[SELECTED PASSAGE Boundary: Start]
Michigan Attorney General Charges Six State Workers Over Flint Water Crisis

Three employees from the Michigan Department of Health and Human Services and three from the Department of Environmental Quality were charged in district court Friday.

The Michigan attorney general on Friday announced that six state employees have been charged in connection to the Flint water crisis.

The employees "failed to act, minimized harm, and altered data" related to the lead levels in Flint, Michigan, Attorney General Bill Schuette said.

The defendants are Nancy Peeler, Corinne Miller and Robert Scott from the Michigan Department of Health and Human Services and Liane Shekter-Smith, Adam Rosenthal, and Patrick Cook from the Michigan Department of Environmental Quality.

"Their offenses vary, but there’s an overall theme and repeated pattern," Schuette said.

He said Peeler, the early childhood health section manager at the DHHS, buried a report about lead levels in Flint children's blood and "produced a bogus report that she and Robert Scott prepared."
[SELECTED PASSAGE Boundary: End]
[DATA EXTRACTS Boundary: Start]
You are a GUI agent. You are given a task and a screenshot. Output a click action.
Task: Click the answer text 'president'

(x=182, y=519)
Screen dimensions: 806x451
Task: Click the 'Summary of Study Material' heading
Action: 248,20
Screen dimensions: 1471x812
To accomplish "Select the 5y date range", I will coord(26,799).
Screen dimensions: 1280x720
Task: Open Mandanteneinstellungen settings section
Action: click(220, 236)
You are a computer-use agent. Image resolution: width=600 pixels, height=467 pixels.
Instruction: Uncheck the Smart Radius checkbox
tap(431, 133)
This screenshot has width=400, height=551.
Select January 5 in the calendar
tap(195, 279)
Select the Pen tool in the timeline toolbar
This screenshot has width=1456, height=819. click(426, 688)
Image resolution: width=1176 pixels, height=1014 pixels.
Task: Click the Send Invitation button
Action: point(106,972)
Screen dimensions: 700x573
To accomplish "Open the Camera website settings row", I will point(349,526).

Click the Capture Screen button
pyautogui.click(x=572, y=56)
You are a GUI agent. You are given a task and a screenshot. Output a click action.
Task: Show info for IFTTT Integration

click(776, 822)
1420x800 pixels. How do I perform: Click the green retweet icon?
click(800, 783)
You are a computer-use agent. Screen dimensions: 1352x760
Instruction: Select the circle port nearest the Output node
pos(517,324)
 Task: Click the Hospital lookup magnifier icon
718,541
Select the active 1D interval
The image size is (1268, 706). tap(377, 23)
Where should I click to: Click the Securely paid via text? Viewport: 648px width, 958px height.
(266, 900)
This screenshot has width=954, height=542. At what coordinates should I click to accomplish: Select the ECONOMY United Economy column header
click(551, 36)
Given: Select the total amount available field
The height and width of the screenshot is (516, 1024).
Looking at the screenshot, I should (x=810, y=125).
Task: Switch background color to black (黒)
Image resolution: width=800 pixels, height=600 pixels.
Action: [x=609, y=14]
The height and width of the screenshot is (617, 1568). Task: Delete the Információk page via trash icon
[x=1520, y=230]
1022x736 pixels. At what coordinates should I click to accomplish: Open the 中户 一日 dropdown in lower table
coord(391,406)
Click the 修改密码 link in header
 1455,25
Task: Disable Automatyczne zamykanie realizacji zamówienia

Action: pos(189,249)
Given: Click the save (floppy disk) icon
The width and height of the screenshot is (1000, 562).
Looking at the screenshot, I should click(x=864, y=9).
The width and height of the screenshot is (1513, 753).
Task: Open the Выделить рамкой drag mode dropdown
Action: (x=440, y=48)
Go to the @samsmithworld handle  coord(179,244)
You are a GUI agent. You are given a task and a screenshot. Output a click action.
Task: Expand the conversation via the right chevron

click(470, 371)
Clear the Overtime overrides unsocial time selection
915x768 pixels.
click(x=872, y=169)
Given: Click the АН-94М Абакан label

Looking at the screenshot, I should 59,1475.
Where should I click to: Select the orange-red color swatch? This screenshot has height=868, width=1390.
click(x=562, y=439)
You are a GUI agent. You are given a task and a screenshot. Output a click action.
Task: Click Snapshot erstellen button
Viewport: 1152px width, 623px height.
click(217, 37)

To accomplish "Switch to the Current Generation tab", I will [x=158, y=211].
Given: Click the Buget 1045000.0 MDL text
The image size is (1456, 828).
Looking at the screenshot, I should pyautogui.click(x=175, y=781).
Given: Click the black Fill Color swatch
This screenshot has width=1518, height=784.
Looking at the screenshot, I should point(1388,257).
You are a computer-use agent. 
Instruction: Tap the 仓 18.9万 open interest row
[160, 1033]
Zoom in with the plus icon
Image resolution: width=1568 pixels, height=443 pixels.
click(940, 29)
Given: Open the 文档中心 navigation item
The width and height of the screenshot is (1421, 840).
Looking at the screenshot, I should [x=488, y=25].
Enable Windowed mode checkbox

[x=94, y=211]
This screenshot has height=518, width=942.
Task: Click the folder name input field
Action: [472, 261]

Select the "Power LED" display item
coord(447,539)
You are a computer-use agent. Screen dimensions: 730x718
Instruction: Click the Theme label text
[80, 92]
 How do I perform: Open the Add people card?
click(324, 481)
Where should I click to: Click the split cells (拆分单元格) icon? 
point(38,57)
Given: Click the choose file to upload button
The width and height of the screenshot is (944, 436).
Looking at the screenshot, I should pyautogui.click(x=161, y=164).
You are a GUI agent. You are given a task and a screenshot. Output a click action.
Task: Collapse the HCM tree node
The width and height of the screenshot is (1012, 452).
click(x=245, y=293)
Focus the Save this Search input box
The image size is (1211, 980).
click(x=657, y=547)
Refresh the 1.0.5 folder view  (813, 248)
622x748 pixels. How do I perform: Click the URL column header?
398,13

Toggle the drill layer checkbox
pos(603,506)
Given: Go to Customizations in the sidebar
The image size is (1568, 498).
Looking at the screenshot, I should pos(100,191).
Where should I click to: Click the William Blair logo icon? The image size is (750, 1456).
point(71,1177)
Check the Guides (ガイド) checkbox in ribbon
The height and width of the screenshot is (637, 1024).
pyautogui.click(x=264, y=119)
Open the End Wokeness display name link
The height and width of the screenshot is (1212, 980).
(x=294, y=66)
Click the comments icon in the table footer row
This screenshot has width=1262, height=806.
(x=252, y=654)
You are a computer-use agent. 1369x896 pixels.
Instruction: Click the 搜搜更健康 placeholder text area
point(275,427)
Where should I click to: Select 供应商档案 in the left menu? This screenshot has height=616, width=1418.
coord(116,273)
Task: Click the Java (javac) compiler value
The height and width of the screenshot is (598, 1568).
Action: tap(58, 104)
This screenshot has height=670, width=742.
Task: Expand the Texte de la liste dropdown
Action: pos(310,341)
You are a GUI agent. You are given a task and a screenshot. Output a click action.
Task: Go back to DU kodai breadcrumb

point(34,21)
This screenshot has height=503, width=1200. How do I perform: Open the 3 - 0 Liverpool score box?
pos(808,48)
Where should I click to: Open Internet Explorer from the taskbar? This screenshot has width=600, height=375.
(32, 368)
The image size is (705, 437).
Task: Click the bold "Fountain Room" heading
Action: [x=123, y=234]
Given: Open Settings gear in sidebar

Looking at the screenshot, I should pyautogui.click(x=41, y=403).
[DATA EXTRACTS Boundary: End]
• **EXERCISE DIRECTIONS**:
Answer these questions from the article on the Flint water crisis charges.
1. How many of the charged employees came from the Department of Environmental Quality?
2. What is the name of the attorney general who announced the charges?
3. What position did Nancy Peeler hold?

• **RESULT FOR THIS TASK**:
1. Three.
2. Bill Schuette.
3. Early childhood health section manager at the DHHS.